The result should be an exact copy of every record, with no pictures kept.

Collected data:
----------

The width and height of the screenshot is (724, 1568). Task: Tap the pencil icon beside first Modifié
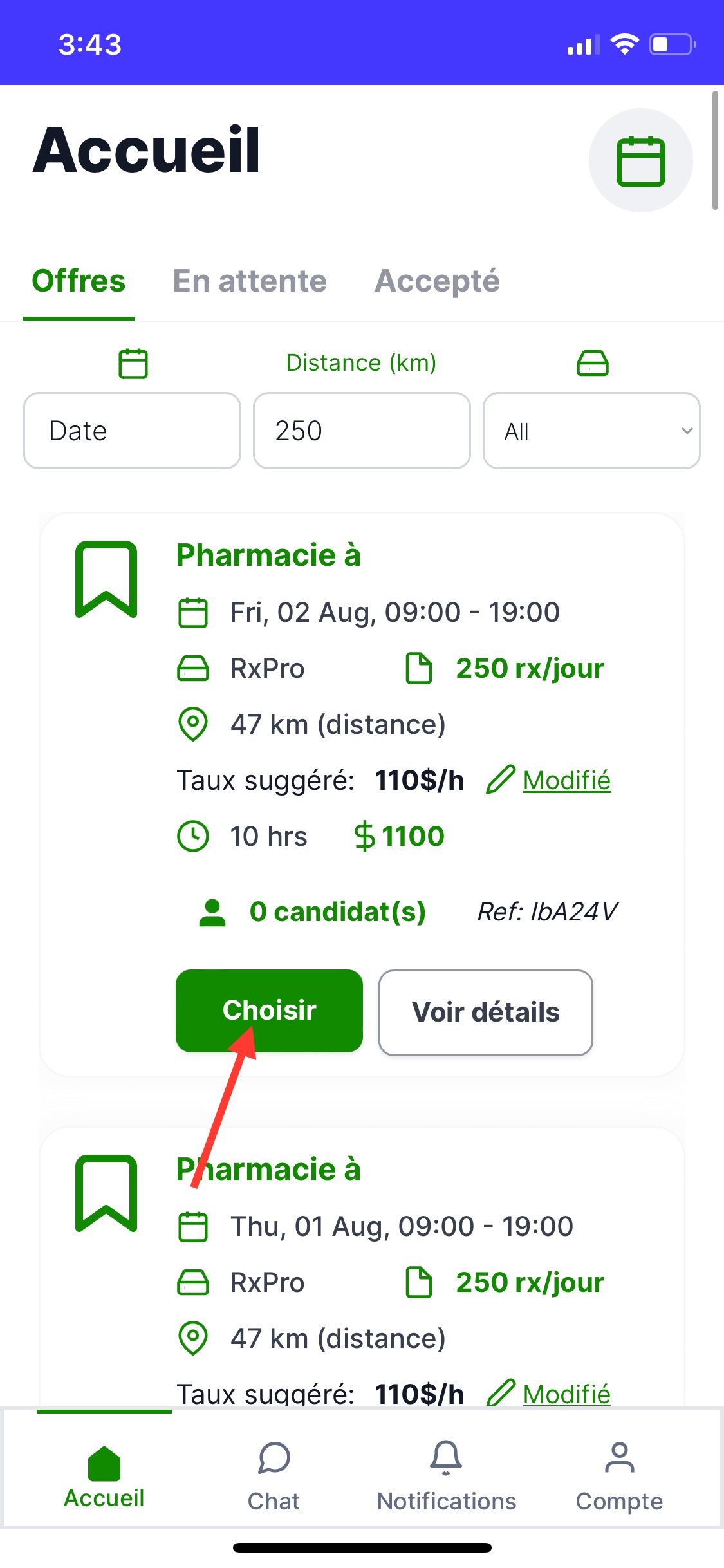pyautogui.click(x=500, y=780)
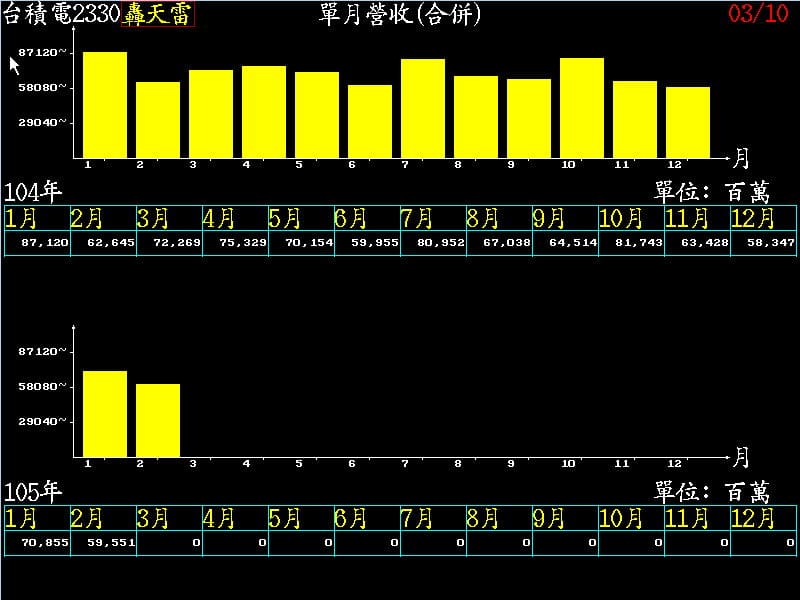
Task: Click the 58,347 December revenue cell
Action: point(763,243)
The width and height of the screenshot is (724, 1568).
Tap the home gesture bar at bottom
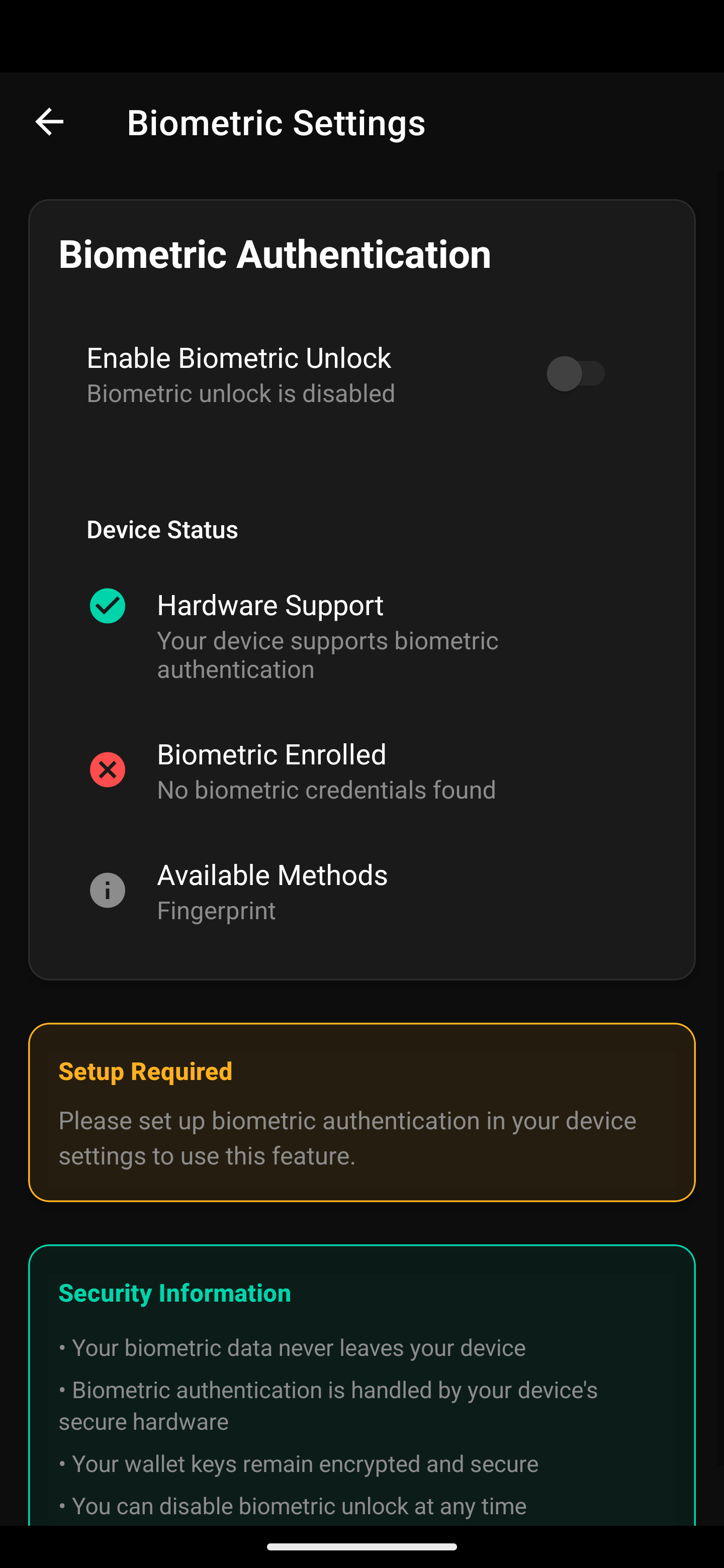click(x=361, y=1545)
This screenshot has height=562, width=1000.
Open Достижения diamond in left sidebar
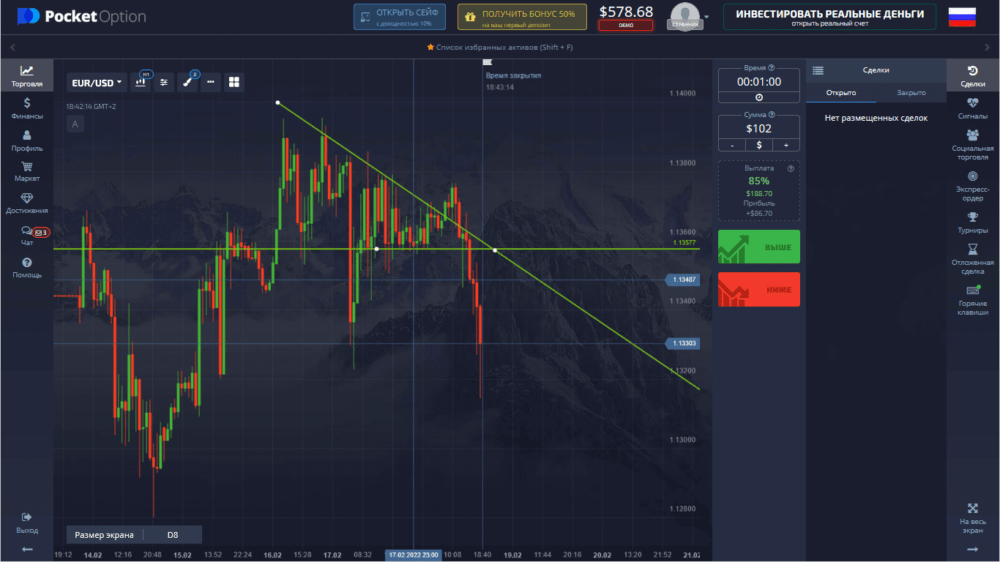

----------

* [Written solution]:
The width and height of the screenshot is (724, 1568). Task: Tap the pencil icon beside first Modifié
pyautogui.click(x=500, y=780)
Task: Click the 58,347 December revenue cell
Action: point(763,243)
The width and height of the screenshot is (724, 1568).
Tap the home gesture bar at bottom
click(x=361, y=1545)
This screenshot has height=562, width=1000.
Open Достижения diamond in left sidebar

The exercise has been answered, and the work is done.